How many constellations can you see on the 18th-century globe in the P.C. Hooft Room of the Muiderslot? Taurus, Cancer, Leo and Gemini: they are all on it.
Century-old knowledge in a new guise

Globe filled with constellations

This celestial globe from 1711 shows a detailed map of the night sky as it was known then. The globe shows where stars and constellations are in the sky. But whether such a globe really helped in making distant journeys remains to be seen.

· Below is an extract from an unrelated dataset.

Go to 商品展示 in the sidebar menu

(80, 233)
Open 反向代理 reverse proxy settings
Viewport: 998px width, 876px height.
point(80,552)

Even well before the seventeenth century, ship captains were using the stars to find their way at sea. By looking at the position of stars and planets, they could determine where they were. When cartography began to develop greatly in the Netherlands, this knowledge was increasingly recorded.

Invention of the telescope

Accurate celestial globes

With the invention of the telescope in the seventeenth century, sailors were able to observe even more stars and better record their positions. Captains and helmsmen were instructed during their voyages to record observations of celestial bodies. This information was used by cartographers, who were thus able to create increasingly accurate maps and globes.

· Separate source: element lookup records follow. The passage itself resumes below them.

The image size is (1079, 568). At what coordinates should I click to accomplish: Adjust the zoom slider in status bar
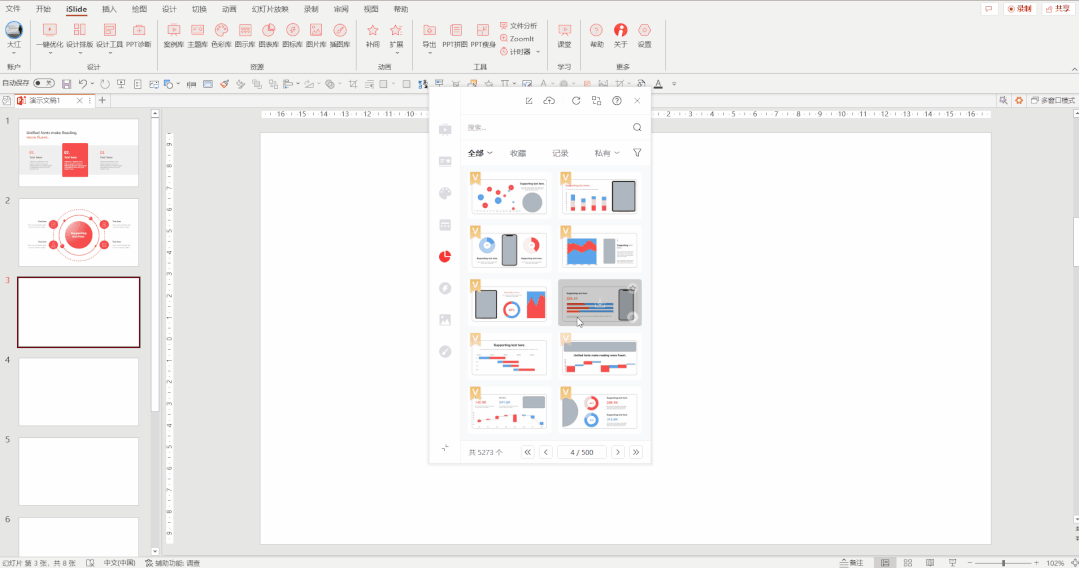(1003, 563)
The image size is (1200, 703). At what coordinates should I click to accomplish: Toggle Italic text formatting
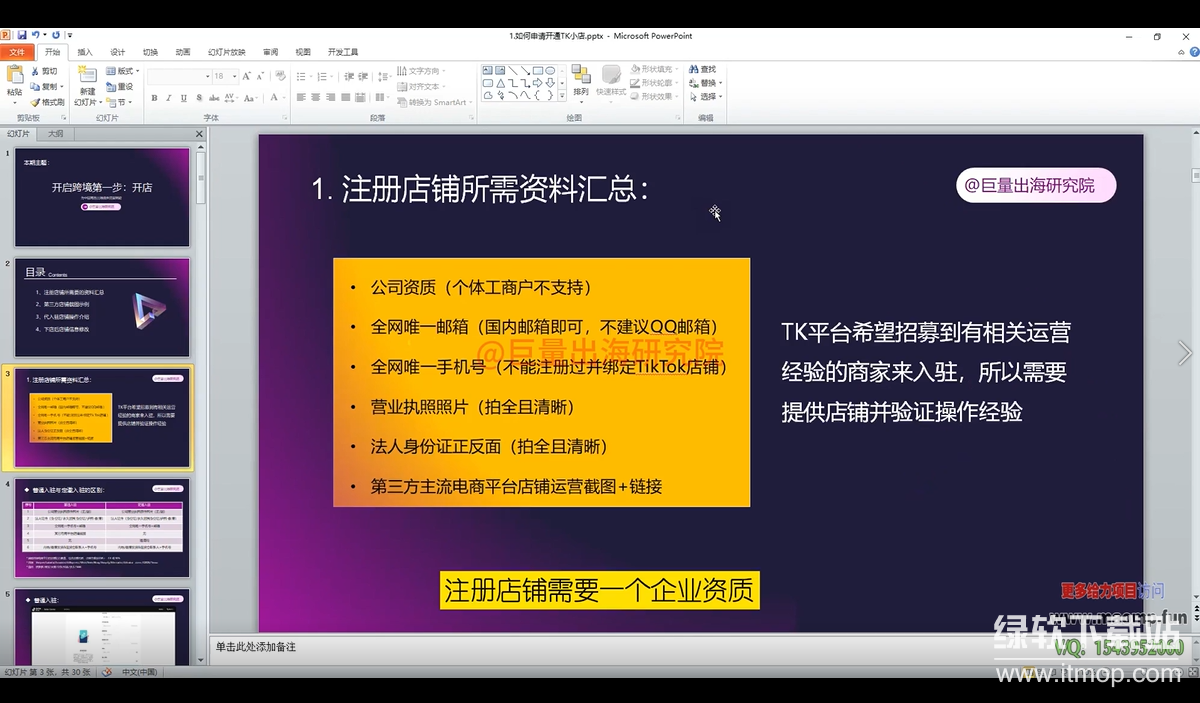pyautogui.click(x=169, y=98)
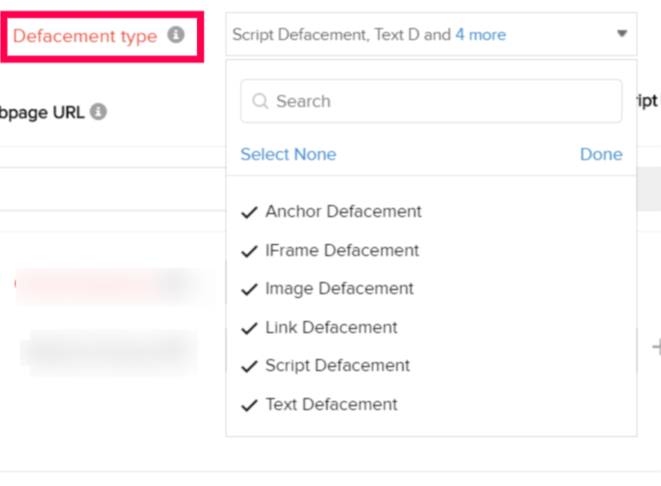Click info icon beside Defacement type
Screen dimensions: 661x486
176,36
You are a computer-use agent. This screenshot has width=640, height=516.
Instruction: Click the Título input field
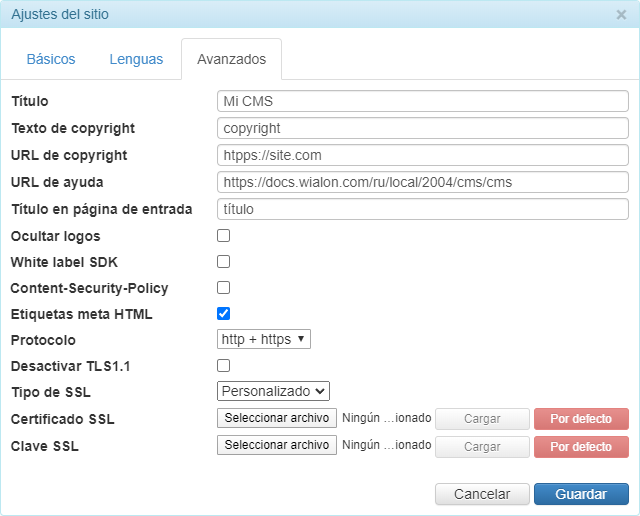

The Dutch cartographer Gerard Valck made several celestial globes at the beginning of the eighteenth century based on these new insights. The 1711 celestial globe you see in the Muiderslot is an example. It probably also included an earth globe, as globes were usually sold as a pair.

Decayed and eaten by cockroaches

Awkward size

Although helmsmen contributed much to the development of globes, they themselves rarely used them on board. Globes had an awkward size, were fragile, and the chart image was often not detailed enough for navigation at sea.

In a 1667 document, a mapmaker for the United East India Company (VOC) wrote that the globes were unused in the warehouse: “There were 16 globes, most of them decayed and eaten by cockroaches.

However, globes were used in the training of future sailors. Using earth and sky globes, they learned how the earth, sun and stars related to each other. Using a globe was not easy: therefore, one received a comprehensive handbook upon purchase.

symbol of world wisdom

Globes to show off

Among helmsmen, then, globes were not very popular. Among the wealthy, however, they were. In the seventeenth and eighteenth centuries, earth and sky globes became true status symbols. Kings, admirals and wealthy citizens liked to be portrayed with a globe. Even P.C. Hooft (writer, historian and resident of the Muiderslot) had his portrait made with a celestial globe. Such a globe symbolized knowledge, science and worldly wisdom. The choice of a celestial globe instead of an earth globe could also refer to God and the higher. So in the seventeenth and eighteenth centuries, a globe was more often used to impress than to actually navigate with.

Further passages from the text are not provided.